**Exercise prompt**
Write out, with no changes, every line starting at the one that contains "Screen dimensions: 960x910" and ending at the last line of the data below. Leave pictures out.
----
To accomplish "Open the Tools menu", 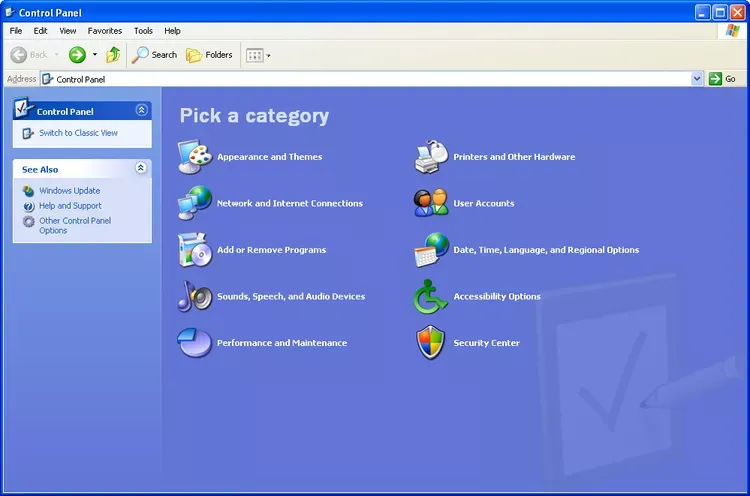I will click(x=144, y=31).
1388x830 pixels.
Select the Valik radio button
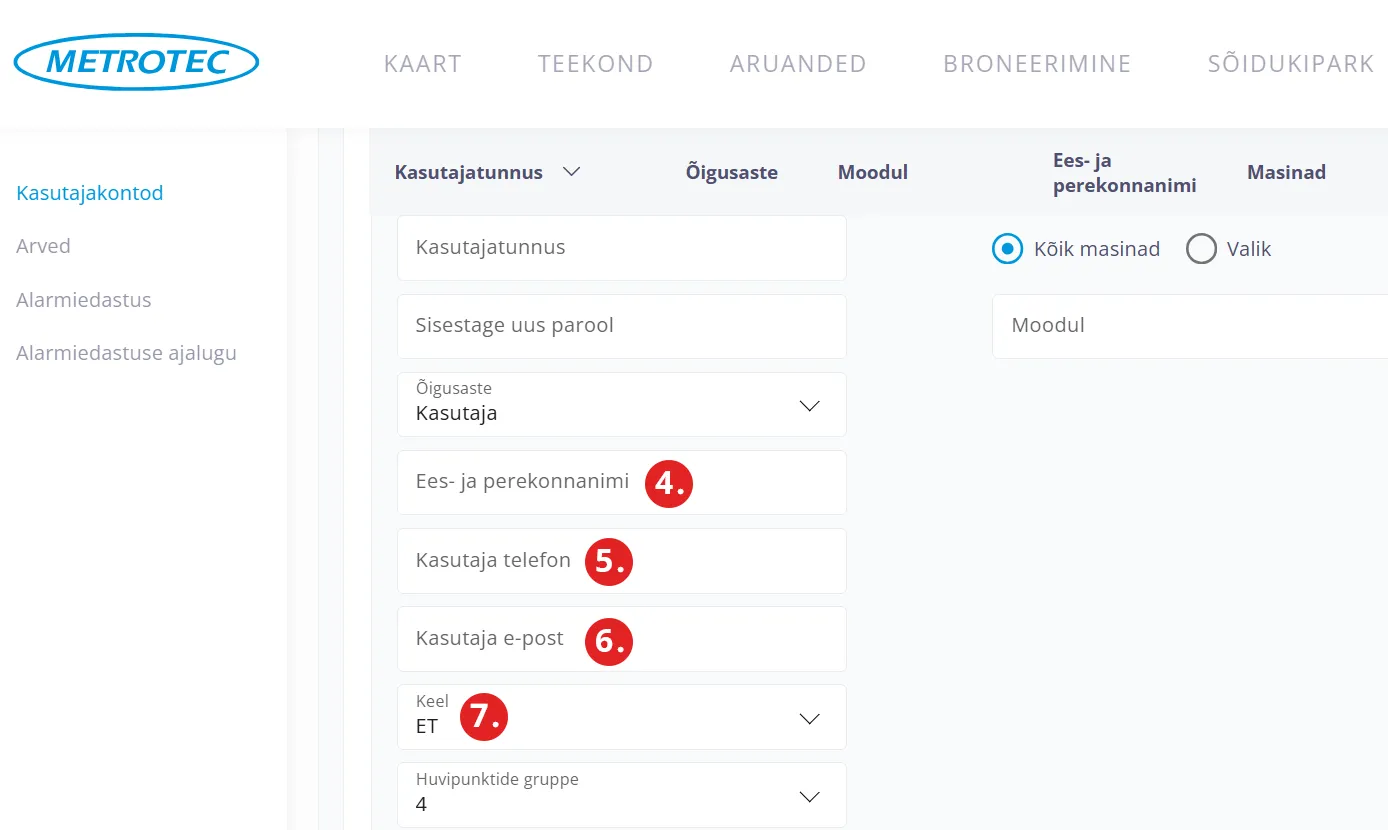click(x=1201, y=249)
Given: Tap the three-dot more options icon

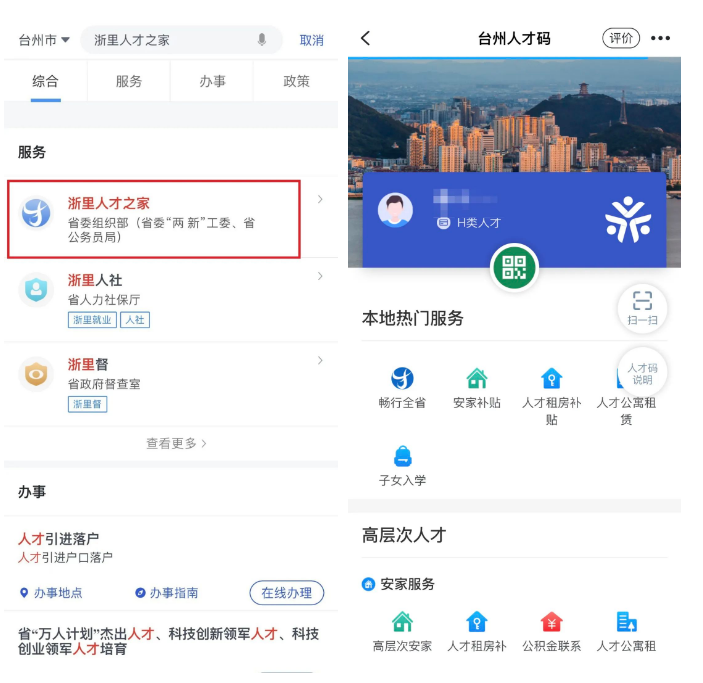Looking at the screenshot, I should (660, 39).
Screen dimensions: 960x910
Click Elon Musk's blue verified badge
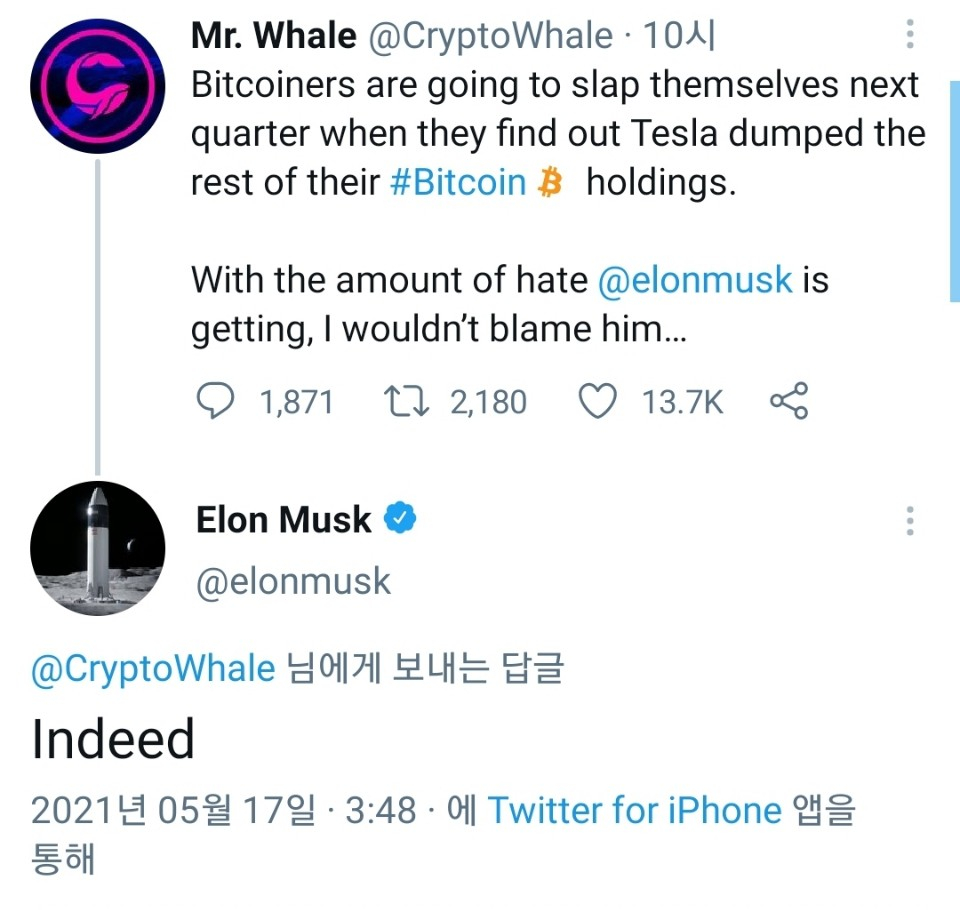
----
**Answer to this task**
Screen dimensions: 960x910
Click Elon Musk's blue verified badge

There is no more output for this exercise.